# START OF MATERIAL SHOWN
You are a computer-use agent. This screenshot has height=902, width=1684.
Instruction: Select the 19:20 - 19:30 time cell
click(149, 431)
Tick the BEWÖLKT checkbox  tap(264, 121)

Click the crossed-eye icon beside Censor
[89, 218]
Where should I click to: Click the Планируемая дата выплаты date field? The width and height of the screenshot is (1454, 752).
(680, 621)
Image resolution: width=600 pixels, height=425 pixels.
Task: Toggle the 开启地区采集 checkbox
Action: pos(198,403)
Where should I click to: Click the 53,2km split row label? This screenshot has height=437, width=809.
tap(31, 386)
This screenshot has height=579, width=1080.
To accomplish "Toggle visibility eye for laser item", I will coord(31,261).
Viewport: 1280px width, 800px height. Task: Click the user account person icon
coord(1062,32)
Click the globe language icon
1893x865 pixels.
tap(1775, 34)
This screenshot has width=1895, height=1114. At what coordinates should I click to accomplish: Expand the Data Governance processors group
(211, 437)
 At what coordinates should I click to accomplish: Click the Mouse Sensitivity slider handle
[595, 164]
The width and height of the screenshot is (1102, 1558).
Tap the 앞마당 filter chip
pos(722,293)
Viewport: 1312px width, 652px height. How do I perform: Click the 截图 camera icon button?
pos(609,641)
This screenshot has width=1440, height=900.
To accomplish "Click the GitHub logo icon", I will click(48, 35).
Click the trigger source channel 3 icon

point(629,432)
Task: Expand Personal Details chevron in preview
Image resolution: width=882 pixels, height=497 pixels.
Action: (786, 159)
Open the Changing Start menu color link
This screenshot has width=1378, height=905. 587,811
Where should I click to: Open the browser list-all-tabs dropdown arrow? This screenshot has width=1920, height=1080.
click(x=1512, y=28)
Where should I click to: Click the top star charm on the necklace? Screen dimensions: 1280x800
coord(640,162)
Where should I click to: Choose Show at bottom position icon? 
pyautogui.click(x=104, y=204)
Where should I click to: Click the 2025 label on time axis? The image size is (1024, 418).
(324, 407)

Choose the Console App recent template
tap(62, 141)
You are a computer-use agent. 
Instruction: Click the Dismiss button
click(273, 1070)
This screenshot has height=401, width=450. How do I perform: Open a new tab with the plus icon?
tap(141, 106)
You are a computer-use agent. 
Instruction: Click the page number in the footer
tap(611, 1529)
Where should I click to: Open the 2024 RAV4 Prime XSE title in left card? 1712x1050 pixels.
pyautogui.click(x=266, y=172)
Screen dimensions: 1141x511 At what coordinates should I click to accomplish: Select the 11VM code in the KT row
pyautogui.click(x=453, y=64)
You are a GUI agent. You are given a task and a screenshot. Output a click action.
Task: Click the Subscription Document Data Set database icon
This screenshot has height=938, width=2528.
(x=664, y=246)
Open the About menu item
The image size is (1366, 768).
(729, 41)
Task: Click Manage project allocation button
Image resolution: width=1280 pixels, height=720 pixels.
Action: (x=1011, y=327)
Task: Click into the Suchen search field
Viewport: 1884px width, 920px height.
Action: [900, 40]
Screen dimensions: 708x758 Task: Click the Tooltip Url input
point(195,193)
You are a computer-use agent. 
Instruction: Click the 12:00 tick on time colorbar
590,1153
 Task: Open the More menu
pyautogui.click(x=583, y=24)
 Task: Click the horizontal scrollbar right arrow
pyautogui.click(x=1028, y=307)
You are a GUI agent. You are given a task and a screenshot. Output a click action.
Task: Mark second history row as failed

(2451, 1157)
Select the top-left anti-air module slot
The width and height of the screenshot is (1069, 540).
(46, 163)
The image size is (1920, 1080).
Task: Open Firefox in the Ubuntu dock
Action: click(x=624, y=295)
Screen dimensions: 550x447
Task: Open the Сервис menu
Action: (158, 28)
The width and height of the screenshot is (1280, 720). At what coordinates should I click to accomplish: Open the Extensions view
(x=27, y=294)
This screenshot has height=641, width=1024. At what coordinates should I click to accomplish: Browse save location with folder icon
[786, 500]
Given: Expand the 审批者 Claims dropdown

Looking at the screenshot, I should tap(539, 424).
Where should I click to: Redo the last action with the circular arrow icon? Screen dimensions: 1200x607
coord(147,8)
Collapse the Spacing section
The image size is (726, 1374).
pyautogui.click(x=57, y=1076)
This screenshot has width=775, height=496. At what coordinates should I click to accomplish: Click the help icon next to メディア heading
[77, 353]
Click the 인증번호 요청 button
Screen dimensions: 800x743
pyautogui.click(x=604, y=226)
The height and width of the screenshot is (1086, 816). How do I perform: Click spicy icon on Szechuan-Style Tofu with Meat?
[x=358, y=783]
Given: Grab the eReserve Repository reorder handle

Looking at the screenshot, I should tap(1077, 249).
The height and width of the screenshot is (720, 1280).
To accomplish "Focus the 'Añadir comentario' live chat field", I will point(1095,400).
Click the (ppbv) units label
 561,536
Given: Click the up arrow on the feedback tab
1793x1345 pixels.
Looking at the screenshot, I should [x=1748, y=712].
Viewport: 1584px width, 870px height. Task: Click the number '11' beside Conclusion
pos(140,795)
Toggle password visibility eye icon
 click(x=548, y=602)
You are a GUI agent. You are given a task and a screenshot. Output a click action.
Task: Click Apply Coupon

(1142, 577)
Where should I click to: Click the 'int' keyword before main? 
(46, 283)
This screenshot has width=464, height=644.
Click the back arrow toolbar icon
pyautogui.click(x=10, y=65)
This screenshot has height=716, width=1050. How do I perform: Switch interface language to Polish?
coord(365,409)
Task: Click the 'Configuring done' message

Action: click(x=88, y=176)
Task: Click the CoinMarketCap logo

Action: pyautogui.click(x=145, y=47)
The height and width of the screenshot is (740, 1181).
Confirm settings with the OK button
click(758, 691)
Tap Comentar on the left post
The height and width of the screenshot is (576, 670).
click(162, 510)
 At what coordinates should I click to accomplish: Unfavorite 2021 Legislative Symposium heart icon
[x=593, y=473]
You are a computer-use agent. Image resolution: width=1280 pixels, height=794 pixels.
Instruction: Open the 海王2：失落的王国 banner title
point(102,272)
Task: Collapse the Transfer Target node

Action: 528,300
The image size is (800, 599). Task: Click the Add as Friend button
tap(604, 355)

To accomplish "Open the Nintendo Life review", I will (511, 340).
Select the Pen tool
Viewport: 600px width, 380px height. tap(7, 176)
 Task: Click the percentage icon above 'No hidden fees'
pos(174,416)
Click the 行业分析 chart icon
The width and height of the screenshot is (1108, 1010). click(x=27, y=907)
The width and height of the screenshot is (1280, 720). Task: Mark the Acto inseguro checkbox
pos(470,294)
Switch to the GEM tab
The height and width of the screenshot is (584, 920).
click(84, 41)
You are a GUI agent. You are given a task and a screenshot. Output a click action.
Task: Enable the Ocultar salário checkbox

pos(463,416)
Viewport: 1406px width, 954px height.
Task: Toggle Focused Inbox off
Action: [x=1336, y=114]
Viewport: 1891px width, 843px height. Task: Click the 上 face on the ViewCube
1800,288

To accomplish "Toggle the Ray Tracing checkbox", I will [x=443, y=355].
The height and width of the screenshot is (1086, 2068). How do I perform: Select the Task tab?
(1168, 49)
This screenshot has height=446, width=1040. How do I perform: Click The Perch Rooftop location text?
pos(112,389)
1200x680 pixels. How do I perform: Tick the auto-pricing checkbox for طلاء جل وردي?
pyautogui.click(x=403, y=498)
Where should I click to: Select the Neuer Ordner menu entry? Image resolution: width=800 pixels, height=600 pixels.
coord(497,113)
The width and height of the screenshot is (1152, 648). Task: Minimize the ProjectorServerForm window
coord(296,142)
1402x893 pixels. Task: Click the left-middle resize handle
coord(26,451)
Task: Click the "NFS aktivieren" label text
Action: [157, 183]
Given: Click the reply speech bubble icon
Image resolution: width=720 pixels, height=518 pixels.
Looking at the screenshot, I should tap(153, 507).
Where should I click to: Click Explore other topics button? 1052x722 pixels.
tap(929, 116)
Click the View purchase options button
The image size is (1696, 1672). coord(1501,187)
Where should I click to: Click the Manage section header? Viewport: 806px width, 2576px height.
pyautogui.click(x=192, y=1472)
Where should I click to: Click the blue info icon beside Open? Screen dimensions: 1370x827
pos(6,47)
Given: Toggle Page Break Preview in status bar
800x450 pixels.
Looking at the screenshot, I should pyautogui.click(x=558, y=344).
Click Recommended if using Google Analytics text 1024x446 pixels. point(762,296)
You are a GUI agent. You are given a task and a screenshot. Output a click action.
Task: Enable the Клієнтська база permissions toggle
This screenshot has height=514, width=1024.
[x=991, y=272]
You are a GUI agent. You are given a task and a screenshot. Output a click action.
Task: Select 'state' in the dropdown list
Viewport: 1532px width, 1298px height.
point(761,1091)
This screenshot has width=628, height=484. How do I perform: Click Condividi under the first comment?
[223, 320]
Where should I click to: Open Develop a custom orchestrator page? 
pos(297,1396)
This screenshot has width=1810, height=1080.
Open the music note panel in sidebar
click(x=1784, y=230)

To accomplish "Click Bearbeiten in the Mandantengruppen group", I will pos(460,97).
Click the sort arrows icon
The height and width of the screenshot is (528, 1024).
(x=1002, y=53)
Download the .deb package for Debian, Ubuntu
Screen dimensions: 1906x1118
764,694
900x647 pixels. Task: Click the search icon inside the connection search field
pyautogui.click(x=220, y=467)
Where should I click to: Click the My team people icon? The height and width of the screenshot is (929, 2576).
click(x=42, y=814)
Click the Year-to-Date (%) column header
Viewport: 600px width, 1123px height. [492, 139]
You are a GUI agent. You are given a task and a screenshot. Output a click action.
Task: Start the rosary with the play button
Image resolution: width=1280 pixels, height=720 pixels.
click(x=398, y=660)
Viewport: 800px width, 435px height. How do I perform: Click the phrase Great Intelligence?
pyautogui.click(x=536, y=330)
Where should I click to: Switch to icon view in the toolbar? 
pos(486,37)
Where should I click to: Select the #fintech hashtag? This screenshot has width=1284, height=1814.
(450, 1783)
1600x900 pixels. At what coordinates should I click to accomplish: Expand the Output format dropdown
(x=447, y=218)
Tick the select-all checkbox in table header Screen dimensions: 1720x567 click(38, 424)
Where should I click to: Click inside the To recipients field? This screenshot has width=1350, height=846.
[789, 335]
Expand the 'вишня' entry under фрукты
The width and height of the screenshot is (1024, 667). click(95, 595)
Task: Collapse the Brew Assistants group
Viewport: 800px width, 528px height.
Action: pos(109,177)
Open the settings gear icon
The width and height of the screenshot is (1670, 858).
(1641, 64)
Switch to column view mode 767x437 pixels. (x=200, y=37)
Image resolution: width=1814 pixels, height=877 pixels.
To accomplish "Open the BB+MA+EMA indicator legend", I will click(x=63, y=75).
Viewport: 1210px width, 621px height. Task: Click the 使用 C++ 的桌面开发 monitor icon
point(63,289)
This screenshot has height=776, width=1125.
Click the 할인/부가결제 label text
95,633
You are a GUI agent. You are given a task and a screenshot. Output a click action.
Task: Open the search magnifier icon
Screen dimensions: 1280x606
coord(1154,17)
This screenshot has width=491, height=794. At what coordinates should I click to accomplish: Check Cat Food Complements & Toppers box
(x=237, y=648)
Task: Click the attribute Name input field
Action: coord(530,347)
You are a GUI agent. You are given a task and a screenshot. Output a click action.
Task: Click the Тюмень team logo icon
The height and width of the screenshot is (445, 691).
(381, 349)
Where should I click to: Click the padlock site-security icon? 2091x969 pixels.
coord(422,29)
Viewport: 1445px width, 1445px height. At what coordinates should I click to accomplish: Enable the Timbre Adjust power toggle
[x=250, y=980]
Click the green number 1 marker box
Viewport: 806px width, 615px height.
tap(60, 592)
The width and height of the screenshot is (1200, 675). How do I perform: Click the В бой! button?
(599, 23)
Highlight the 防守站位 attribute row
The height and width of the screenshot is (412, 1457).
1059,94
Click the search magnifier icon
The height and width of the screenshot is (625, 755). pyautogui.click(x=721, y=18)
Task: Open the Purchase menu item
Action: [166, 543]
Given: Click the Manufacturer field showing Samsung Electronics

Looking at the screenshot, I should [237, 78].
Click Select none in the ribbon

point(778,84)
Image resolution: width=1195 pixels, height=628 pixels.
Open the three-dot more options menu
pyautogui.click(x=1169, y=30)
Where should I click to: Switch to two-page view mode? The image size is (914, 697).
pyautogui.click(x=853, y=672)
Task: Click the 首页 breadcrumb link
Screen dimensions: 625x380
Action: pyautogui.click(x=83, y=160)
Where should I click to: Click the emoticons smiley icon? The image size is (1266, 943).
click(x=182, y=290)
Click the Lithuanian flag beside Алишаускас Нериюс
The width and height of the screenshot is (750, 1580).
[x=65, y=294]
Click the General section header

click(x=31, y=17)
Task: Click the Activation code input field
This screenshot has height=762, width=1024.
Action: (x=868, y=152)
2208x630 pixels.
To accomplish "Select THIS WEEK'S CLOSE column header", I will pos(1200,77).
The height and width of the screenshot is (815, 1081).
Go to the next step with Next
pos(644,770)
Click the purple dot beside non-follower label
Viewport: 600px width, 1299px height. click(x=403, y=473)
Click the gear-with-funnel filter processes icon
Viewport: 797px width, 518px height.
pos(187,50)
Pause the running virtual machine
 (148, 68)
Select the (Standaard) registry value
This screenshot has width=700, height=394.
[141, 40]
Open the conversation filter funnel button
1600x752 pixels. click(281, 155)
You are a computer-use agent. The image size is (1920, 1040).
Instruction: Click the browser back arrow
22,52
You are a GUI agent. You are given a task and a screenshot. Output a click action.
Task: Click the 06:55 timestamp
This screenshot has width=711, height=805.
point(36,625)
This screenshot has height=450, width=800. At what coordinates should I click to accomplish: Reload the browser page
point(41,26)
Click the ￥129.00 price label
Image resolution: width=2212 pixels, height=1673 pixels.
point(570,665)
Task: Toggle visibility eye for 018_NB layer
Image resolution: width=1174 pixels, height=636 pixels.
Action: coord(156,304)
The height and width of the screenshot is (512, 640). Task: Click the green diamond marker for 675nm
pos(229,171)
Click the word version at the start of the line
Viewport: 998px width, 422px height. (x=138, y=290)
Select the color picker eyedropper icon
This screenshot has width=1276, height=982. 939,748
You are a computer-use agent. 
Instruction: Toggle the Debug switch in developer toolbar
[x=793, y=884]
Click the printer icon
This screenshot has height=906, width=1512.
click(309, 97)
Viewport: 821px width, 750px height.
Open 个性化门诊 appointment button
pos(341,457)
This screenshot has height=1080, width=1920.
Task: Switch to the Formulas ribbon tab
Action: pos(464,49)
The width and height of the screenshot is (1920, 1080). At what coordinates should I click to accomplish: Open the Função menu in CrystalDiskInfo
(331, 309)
# END OF MATERIAL SHOWN
* **TASK STATEMENT**: Please rewrite only the data from the line with "The height and width of the screenshot is (1086, 2068)." up to and including the line with "pos(112,389)", changing "screenshot" to "screen capture" and leaving everything else unchanged.

* **RESPONSE TO THE TASK**:
The height and width of the screen capture is (1086, 2068). How do I perform: Select the Task tab?
(1168, 49)
This screen capture has height=446, width=1040. How do I perform: Click The Perch Rooftop location text?
pos(112,389)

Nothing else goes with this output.